Pourtant, oui, ça vaut le coup. Parce qu'on est le 6 mai 2008. Parce que l'irresponsabilité et l'immaturité politique, ça va bien ! Parce que
les fictions qui viennent légitimer les discours les plus vils me foutent en rogne. Et parce que le morceau - excellent - ne méritait pas pareil traitement.
Ce clip, donc, est signé Romain Gavras, pillier du collectif Kourtrajmé. Pour aller vite, on pourrait dire que c'est un peu le refoulé de La Haine (d'ailleurs, rappelons que Mathieu Kassovitz et Vincent Cassel comptent parmi les parrains de ce collectif féru de cinéma tape-à-l'oeil et de culture hip hop). Il met en scène une bande de jeunes venant semer la zone dans Paris. Des jeunes de quartiers "sensibles" forcément, des noirs et des arabes bien sûr (!). Mais tu vois, il y a de la distanciation, les jeunes, là, ils viennent dans des cuirs griffés Justice. On donne à voir au spectateur ce qu'il a envie de voir, on le confronte aux représentations qu'il se fait du monde, de la banlieue. Et puis surtout, tu vois, il y a le message trop rebelle à la fin, quand la bande, jusqu'alors filmée en caméra subjective, se retourne contre le journaliste, le roue de coup et l'invective pour dénoncer la propension des médias à filmer la violence. Trop forte, la dénonciation, les mecs ! Belle hypocrisie, surtout. C'est bien, finalement, de l'avouer par inadvertance dans votre clip, cette fascination pour les images de chaos que vous partagez avec votre double de fiction planqué derrière la caméra. Comme une prise de conscience soudaine, une belle manière de se tirer une balle dans le pied... Le prétexte éculé de la critique des médias (qui fleure bon la démagogie rance du "tous pourris") servait déjà à Ruggero Deodato pour justifier, il y a près de trente ans, les atrocités filmées dans son impressionnant Cannibal Holocaust (plus récemment, on pensera aussi à la posture du complaisant donneur de leçons Michael Haneke dans Funny Games).
* * *
- _À FAIRE_:
**A.** Dans la critique du clip, remplacez "morceau" par "titre" en recopiant le passage qui s'ouvre sur les mots contenant "Pourtant, oui, ça" et se termine par "pas pareil traitement.".
**B.** Prolongez la critique du clip de Romain Gavras à partir de sa dernière phrase.
Le matériel qui suit provient d'une source différente.

- _INFORMATIONS AFFICHÉES_:
* * *
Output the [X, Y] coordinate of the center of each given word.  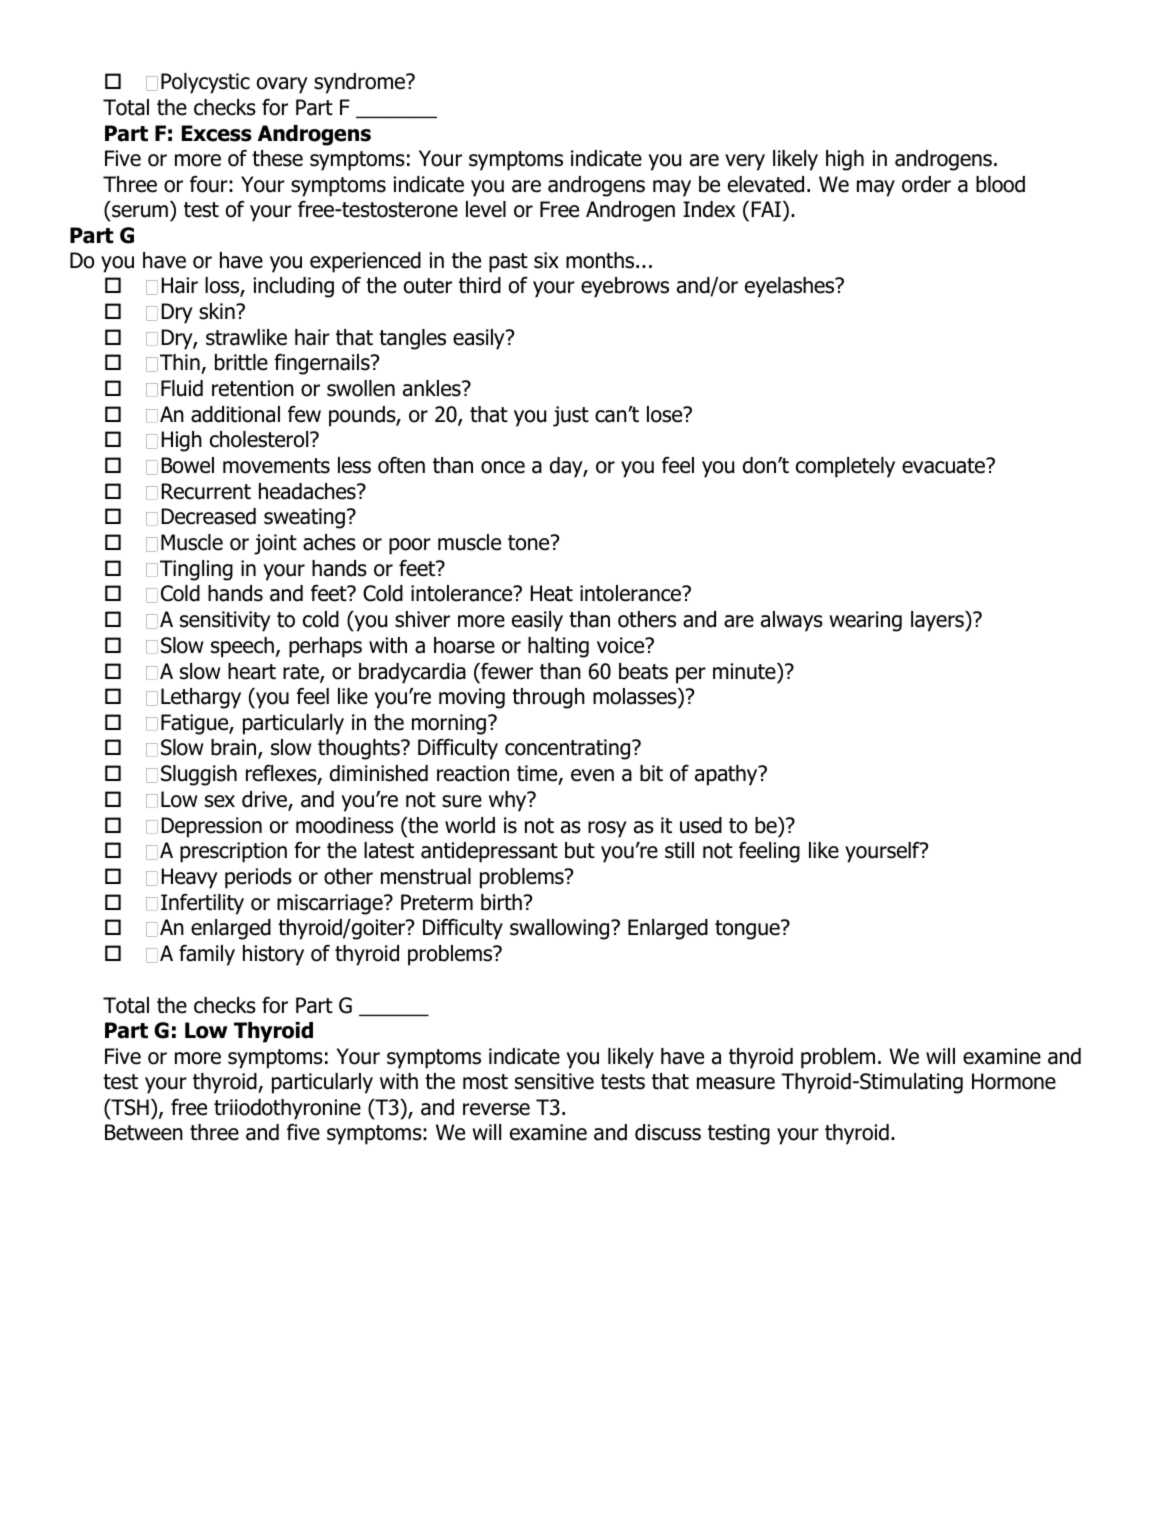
* * *
- _RÉSULTATS DANS L'ORDRE_:
**A.**
Pourtant, oui, ça vaut le coup. Parce qu'on est le 6 mai 2008. Parce que l'irresponsabilité et l'immaturité politique, ça va bien ! Parce que
les fictions qui viennent légitimer les discours les plus vils me foutent en rogne. Et parce que le titre - excellent - ne méritait pas pareil traitement.

**B.**
Cette posture qui, au final, sert à se dédouaner à peu de frais rend encore plus antipathique ce clip, même pas fichu d'assumer jusqu'au bout ses penchants punks et nihilistes, même pas foutu, surtout, de suivre jusqu'au bout ses personnages... Ouais, tu vois, nous, en fait, on cautionne pas, hein ! On met en garde. C'est notre rôle d'artistes, tu vois... Très bien, mais, vous savez, c'est pas super fin votre discours, les gars... Certains pourraient mal l'interpréter... Et puis, en même temps, on se souvient tout d'un coup que les deux musiciens de Justice viennent de Versailles (en banlieue, non ?), qu'on les écoute sans doute bien peu dans ce qu'ils imaginent être "la banlieue" et qu'ils sont un peu en manque de "street credibility". Faut les comprendre, les pauvres... D.A.N.C.E., le tube bubblegum tout gentil, tout rose, leur colle tellement aux semelles qu'ils lui font même un sort (à 4' 53) dans ce nouveau clip révélant enfin leur côté sombre...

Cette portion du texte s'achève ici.